Montreal / September 13, 2010 — September 21, 2010 marks the one year anniversary of the release of a landmark document produced by researchers at Concordia University. Mobilizing The Will to Intervene (W2I) offers governments practical steps to prevent future genocides and mass atrocities. Produced by researchers with the Montreal Institute for Genocide and Human Rights Studies (MIGS) based at Concordia, the document was presented to the governments of Canada and The United States of America. It has already yielded concrete results.
Under President Barack Obama’s leadership, the US Government has enacted two of the policies called for in the document:
- The White House named human rights lawyer David Pressman to the newly-created position of National Security Council Director for War Crimes and Atrocities
- The President’s National Security Advisor, James L. Jones has created an Interagency Policy Committee on Preventing Mass Atrocities to coordinate policy proactively across the executive branch
Response has also been positive in Canada from officials working on all three political levels; federal, provincial and municipal. Earlier this year, a “civic dialogue” was held in Vancouver to debate the proposals and recommendations put forward in Mobilizing the Will to Intervene.
You are invited to attend the next civic dialogue
Wednesday, September 15, 2010 — 3pm
Concordia University – J.W. McConnell Library Building
1400 de Maisonneuve W. – Room # LB 1014
The director of MIGS, history professor Dr.
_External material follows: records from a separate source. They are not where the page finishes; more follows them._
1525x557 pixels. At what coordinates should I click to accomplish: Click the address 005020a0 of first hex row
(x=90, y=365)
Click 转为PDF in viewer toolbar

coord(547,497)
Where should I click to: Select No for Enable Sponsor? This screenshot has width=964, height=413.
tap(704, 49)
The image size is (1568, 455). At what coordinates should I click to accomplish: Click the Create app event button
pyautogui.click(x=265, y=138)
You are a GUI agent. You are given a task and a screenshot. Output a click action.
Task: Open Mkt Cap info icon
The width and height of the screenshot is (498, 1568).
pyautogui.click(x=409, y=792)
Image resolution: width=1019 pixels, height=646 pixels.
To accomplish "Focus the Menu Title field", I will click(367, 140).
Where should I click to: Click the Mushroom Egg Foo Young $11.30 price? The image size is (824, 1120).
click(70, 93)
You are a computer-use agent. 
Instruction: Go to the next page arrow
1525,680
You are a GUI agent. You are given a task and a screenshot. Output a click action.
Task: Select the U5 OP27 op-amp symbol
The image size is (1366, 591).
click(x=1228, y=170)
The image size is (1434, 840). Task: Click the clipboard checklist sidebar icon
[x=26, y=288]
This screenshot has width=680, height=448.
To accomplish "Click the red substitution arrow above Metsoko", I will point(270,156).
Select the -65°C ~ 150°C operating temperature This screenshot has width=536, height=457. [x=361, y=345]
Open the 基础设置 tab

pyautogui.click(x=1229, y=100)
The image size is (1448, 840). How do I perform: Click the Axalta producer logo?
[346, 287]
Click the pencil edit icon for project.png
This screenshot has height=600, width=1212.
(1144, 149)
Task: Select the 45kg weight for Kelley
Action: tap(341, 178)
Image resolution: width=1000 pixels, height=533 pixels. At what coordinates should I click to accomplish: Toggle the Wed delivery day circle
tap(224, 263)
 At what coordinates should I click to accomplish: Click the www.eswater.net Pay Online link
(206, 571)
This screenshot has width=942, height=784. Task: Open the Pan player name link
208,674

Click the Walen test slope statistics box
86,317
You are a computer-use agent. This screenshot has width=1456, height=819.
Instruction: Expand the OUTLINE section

Frank Chalk, and W2I’s lead researcher, Kyle Matthews, continue their travels across North America and to other countries looking to act on the policy recommendations outlined in W2I. Chalk meets with officials in Uganda later this week while Matthews will travel to South Africa in October to present the W2I project to government officials, academics and directors of think tanks with the aim of actively setting up a framework for action using the document as a key reference.